Segment Start: Recorded data

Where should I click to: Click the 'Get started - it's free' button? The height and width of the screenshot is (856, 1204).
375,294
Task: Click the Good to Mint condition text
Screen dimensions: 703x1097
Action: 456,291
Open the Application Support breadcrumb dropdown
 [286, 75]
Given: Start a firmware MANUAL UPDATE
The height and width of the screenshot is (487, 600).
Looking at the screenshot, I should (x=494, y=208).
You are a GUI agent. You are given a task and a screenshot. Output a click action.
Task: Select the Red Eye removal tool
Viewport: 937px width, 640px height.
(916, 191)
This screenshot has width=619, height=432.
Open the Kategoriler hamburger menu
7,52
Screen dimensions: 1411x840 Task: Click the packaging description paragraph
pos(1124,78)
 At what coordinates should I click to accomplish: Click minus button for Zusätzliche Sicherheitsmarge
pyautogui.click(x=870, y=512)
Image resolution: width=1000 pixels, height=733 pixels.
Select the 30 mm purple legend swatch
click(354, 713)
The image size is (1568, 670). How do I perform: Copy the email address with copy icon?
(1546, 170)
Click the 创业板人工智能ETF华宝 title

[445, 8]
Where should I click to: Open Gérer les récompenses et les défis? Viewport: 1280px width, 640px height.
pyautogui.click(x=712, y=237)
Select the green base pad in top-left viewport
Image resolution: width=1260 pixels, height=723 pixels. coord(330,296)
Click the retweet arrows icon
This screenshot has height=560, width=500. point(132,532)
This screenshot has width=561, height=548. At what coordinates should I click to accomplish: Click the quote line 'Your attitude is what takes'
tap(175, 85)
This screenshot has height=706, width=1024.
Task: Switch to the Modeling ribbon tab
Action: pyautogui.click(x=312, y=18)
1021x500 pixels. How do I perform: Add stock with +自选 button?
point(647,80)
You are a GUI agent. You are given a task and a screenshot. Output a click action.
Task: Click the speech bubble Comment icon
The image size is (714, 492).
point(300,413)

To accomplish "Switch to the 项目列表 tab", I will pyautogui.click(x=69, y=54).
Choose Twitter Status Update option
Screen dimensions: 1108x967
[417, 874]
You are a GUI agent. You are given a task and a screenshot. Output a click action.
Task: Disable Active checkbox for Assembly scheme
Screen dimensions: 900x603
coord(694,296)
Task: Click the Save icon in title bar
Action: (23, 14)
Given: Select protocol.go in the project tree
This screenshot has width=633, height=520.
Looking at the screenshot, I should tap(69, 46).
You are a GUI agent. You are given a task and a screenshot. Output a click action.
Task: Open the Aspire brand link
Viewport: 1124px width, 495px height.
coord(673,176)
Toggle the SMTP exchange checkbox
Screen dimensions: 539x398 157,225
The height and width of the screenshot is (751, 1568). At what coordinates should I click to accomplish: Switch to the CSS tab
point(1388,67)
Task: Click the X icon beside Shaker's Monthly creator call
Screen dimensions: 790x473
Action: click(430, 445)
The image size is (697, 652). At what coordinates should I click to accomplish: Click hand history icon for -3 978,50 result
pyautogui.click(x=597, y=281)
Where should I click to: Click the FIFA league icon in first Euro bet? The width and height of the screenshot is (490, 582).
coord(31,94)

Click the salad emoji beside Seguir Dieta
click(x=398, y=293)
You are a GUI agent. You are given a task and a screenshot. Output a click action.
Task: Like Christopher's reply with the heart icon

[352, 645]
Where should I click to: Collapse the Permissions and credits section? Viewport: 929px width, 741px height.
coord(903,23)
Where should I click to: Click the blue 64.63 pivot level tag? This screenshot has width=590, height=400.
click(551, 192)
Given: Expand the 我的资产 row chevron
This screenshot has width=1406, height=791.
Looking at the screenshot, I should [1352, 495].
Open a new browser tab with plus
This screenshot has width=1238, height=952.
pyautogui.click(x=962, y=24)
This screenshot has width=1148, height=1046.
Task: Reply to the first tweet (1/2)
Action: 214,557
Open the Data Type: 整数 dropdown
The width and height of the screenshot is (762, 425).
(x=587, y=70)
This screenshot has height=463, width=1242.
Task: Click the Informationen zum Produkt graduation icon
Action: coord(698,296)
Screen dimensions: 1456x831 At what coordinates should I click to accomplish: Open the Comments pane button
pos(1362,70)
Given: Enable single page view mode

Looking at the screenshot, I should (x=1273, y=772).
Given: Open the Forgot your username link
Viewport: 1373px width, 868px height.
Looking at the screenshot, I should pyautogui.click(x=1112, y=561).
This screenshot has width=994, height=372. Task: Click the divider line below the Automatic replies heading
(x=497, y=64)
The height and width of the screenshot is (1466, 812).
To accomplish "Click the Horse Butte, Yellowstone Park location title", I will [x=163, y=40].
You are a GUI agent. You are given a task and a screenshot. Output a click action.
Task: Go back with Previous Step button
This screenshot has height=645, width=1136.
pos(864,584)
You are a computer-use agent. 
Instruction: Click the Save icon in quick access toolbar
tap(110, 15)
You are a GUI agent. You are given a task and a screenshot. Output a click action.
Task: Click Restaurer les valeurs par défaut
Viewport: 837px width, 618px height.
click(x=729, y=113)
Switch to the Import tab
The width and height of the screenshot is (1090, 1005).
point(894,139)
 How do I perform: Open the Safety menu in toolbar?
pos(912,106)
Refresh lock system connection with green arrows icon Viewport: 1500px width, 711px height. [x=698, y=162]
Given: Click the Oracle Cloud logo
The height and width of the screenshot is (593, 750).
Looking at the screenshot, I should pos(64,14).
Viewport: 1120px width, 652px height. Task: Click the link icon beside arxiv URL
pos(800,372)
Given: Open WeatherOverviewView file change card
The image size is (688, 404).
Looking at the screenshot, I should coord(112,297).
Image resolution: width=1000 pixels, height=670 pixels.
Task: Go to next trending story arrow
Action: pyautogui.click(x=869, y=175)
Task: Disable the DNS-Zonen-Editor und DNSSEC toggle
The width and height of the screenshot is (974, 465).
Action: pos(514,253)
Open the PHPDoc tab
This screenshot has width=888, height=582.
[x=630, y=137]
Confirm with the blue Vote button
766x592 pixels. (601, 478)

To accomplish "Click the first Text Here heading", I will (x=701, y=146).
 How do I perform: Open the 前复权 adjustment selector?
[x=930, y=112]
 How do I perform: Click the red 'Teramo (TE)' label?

Segment End: Recorded data

Each record above must be restated in full, word for word.

Where should I click to: Click the 'Get started - it's free' button? The height and width of the screenshot is (856, 1204).
375,294
Task: Click the Good to Mint condition text
Screen dimensions: 703x1097
Action: 456,291
Open the Application Support breadcrumb dropdown
 [286, 75]
Given: Start a firmware MANUAL UPDATE
The height and width of the screenshot is (487, 600).
Looking at the screenshot, I should (x=494, y=208).
You are a GUI agent. You are given a task and a screenshot. Output a click action.
Task: Select the Red Eye removal tool
Viewport: 937px width, 640px height.
(916, 191)
This screenshot has width=619, height=432.
Open the Kategoriler hamburger menu
7,52
Screen dimensions: 1411x840 Task: Click the packaging description paragraph
pos(1124,78)
 At what coordinates should I click to accomplish: Click minus button for Zusätzliche Sicherheitsmarge
pyautogui.click(x=870, y=512)
Image resolution: width=1000 pixels, height=733 pixels.
Select the 30 mm purple legend swatch
click(354, 713)
The image size is (1568, 670). How do I perform: Copy the email address with copy icon?
(1546, 170)
Click the 创业板人工智能ETF华宝 title

[445, 8]
Where should I click to: Open Gérer les récompenses et les défis? Viewport: 1280px width, 640px height.
pyautogui.click(x=712, y=237)
Select the green base pad in top-left viewport
Image resolution: width=1260 pixels, height=723 pixels. coord(330,296)
Click the retweet arrows icon
This screenshot has height=560, width=500. point(132,532)
This screenshot has width=561, height=548. At what coordinates should I click to accomplish: Click the quote line 'Your attitude is what takes'
tap(175, 85)
This screenshot has height=706, width=1024.
Task: Switch to the Modeling ribbon tab
Action: pyautogui.click(x=312, y=18)
1021x500 pixels. How do I perform: Add stock with +自选 button?
point(647,80)
You are a GUI agent. You are given a task and a screenshot. Output a click action.
Task: Click the speech bubble Comment icon
The image size is (714, 492).
point(300,413)

To accomplish "Switch to the 项目列表 tab", I will pyautogui.click(x=69, y=54).
Choose Twitter Status Update option
Screen dimensions: 1108x967
[417, 874]
You are a GUI agent. You are given a task and a screenshot. Output a click action.
Task: Disable Active checkbox for Assembly scheme
Screen dimensions: 900x603
coord(694,296)
Task: Click the Save icon in title bar
Action: (23, 14)
Given: Select protocol.go in the project tree
This screenshot has width=633, height=520.
Looking at the screenshot, I should tap(69, 46).
You are a GUI agent. You are given a task and a screenshot. Output a click action.
Task: Open the Aspire brand link
Viewport: 1124px width, 495px height.
coord(673,176)
Toggle the SMTP exchange checkbox
Screen dimensions: 539x398 157,225
The height and width of the screenshot is (751, 1568). At what coordinates should I click to accomplish: Switch to the CSS tab
point(1388,67)
Task: Click the X icon beside Shaker's Monthly creator call
Screen dimensions: 790x473
Action: click(430, 445)
The image size is (697, 652). At what coordinates should I click to accomplish: Click hand history icon for -3 978,50 result
pyautogui.click(x=597, y=281)
Where should I click to: Click the FIFA league icon in first Euro bet? The width and height of the screenshot is (490, 582).
coord(31,94)

Click the salad emoji beside Seguir Dieta
click(x=398, y=293)
You are a GUI agent. You are given a task and a screenshot. Output a click action.
Task: Like Christopher's reply with the heart icon

[352, 645]
Where should I click to: Collapse the Permissions and credits section? Viewport: 929px width, 741px height.
coord(903,23)
Where should I click to: Click the blue 64.63 pivot level tag? This screenshot has width=590, height=400.
click(551, 192)
Given: Expand the 我的资产 row chevron
This screenshot has width=1406, height=791.
Looking at the screenshot, I should [1352, 495].
Open a new browser tab with plus
This screenshot has width=1238, height=952.
pyautogui.click(x=962, y=24)
This screenshot has width=1148, height=1046.
Task: Reply to the first tweet (1/2)
Action: 214,557
Open the Data Type: 整数 dropdown
The width and height of the screenshot is (762, 425).
(x=587, y=70)
This screenshot has height=463, width=1242.
Task: Click the Informationen zum Produkt graduation icon
Action: coord(698,296)
Screen dimensions: 1456x831 At what coordinates should I click to accomplish: Open the Comments pane button
pos(1362,70)
Given: Enable single page view mode

Looking at the screenshot, I should (x=1273, y=772).
Given: Open the Forgot your username link
Viewport: 1373px width, 868px height.
Looking at the screenshot, I should pyautogui.click(x=1112, y=561).
This screenshot has width=994, height=372. Task: Click the divider line below the Automatic replies heading
(x=497, y=64)
The height and width of the screenshot is (1466, 812).
To accomplish "Click the Horse Butte, Yellowstone Park location title", I will [x=163, y=40].
You are a GUI agent. You are given a task and a screenshot. Output a click action.
Task: Go back with Previous Step button
This screenshot has height=645, width=1136.
pos(864,584)
You are a computer-use agent. 
Instruction: Click the Save icon in quick access toolbar
tap(110, 15)
You are a GUI agent. You are given a task and a screenshot. Output a click action.
Task: Click Restaurer les valeurs par défaut
Viewport: 837px width, 618px height.
click(x=729, y=113)
Switch to the Import tab
The width and height of the screenshot is (1090, 1005).
point(894,139)
 How do I perform: Open the Safety menu in toolbar?
pos(912,106)
Refresh lock system connection with green arrows icon Viewport: 1500px width, 711px height. [x=698, y=162]
Given: Click the Oracle Cloud logo
The height and width of the screenshot is (593, 750).
Looking at the screenshot, I should pos(64,14).
Viewport: 1120px width, 652px height. Task: Click the link icon beside arxiv URL
pos(800,372)
Given: Open WeatherOverviewView file change card
The image size is (688, 404).
Looking at the screenshot, I should coord(112,297).
Image resolution: width=1000 pixels, height=670 pixels.
Task: Go to next trending story arrow
Action: pyautogui.click(x=869, y=175)
Task: Disable the DNS-Zonen-Editor und DNSSEC toggle
The width and height of the screenshot is (974, 465).
Action: pos(514,253)
Open the PHPDoc tab
This screenshot has width=888, height=582.
[x=630, y=137]
Confirm with the blue Vote button
766x592 pixels. (601, 478)

To accomplish "Click the first Text Here heading", I will (x=701, y=146).
 How do I perform: Open the 前复权 adjustment selector?
[x=930, y=112]
 How do I perform: Click the red 'Teramo (TE)' label?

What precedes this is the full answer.